Assignment: What you return should be each line of the data containing the string "element".
#### Data records
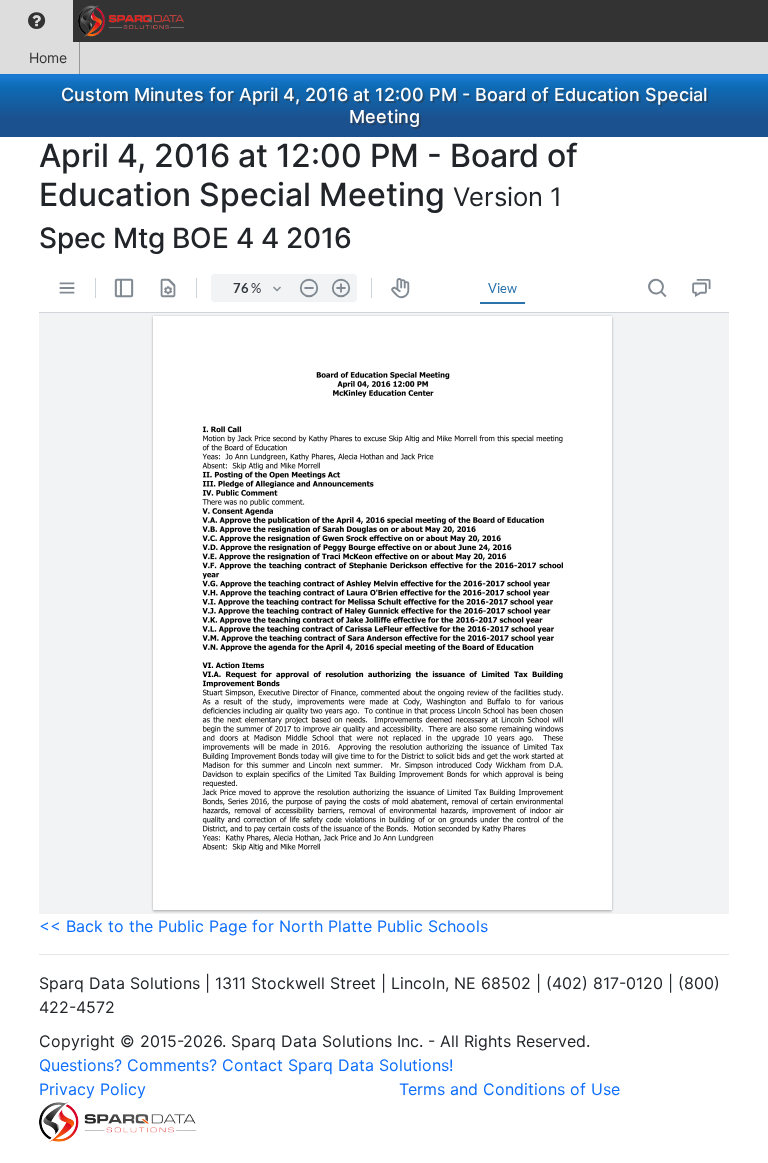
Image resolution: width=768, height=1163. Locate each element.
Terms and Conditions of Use (509, 1089)
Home (48, 57)
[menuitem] (36, 21)
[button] (36, 21)
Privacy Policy (92, 1089)
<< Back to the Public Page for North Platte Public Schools (263, 926)
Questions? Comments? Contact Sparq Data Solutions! (246, 1065)
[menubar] (97, 21)
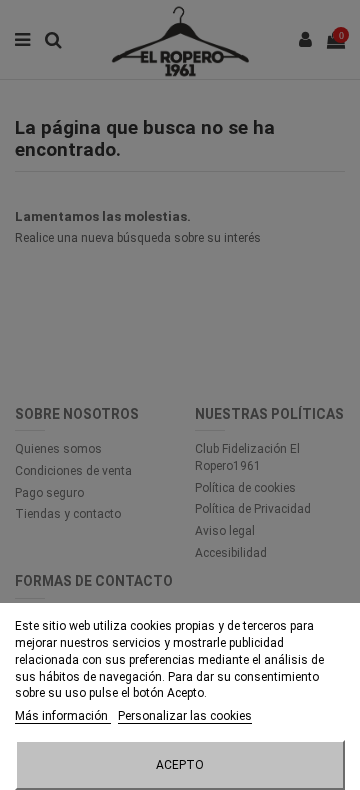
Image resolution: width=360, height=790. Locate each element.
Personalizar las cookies (185, 716)
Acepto (180, 765)
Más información (63, 716)
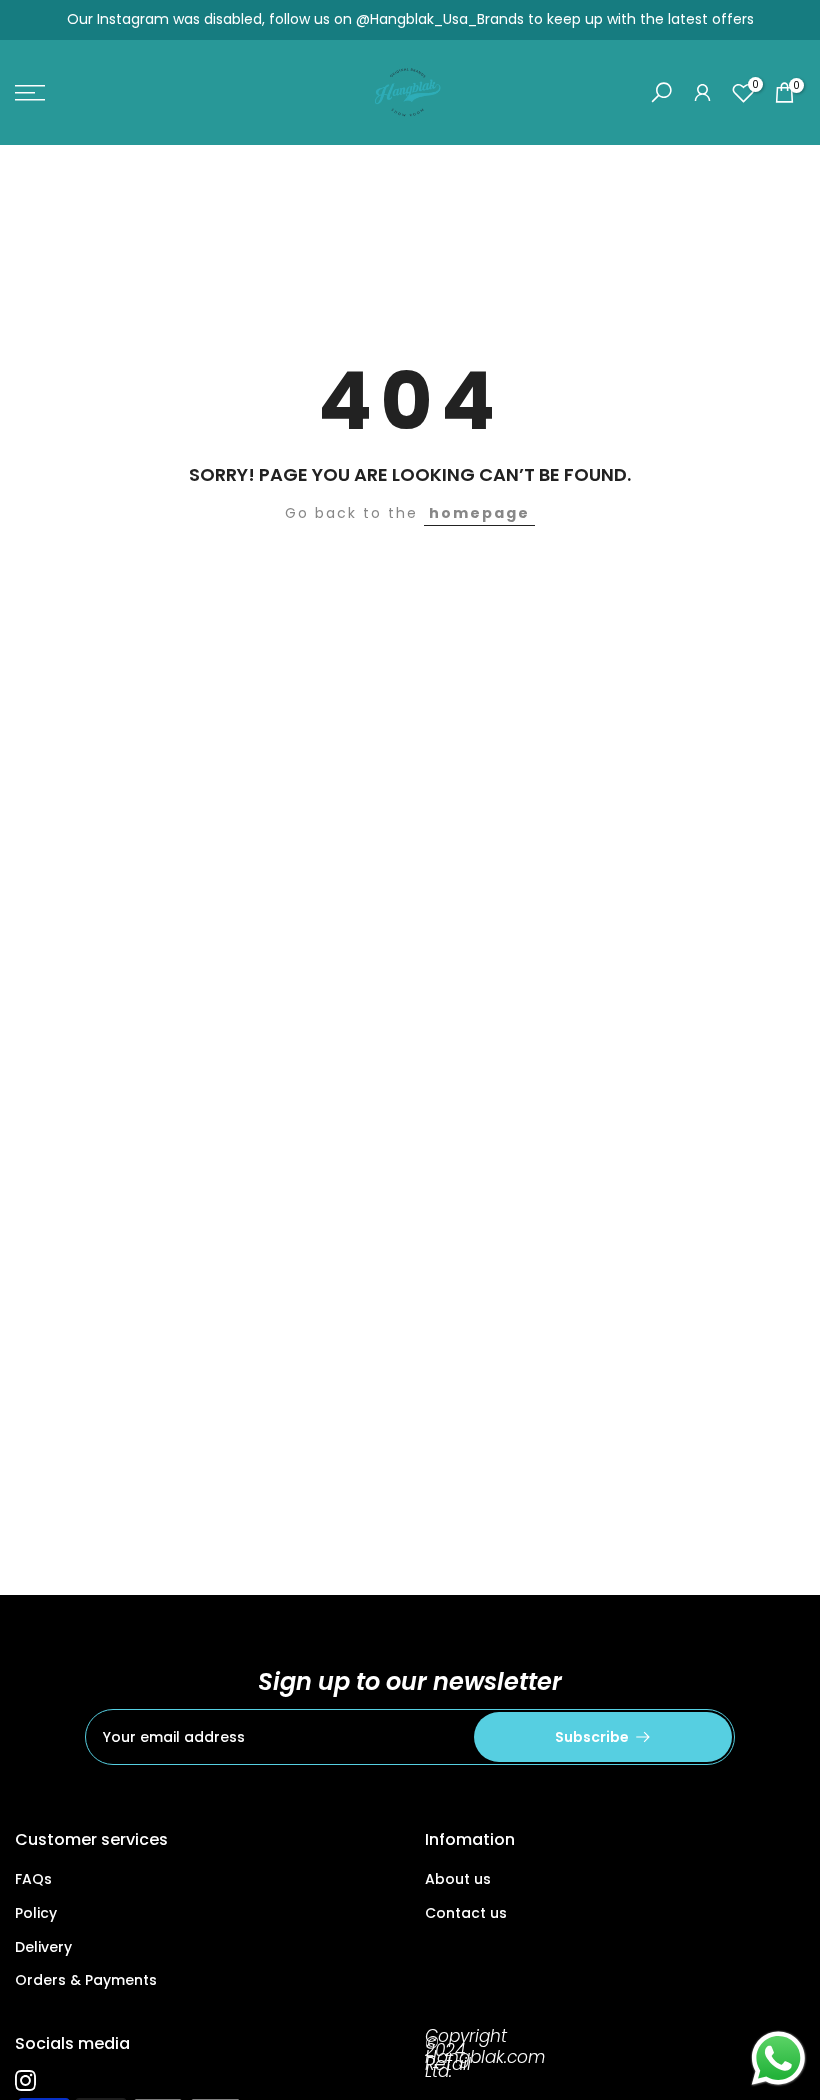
########
Exercise output:
Image resolution: width=768, height=1163. Locate each element.
Image resolution: width=360, height=790. Locate each element.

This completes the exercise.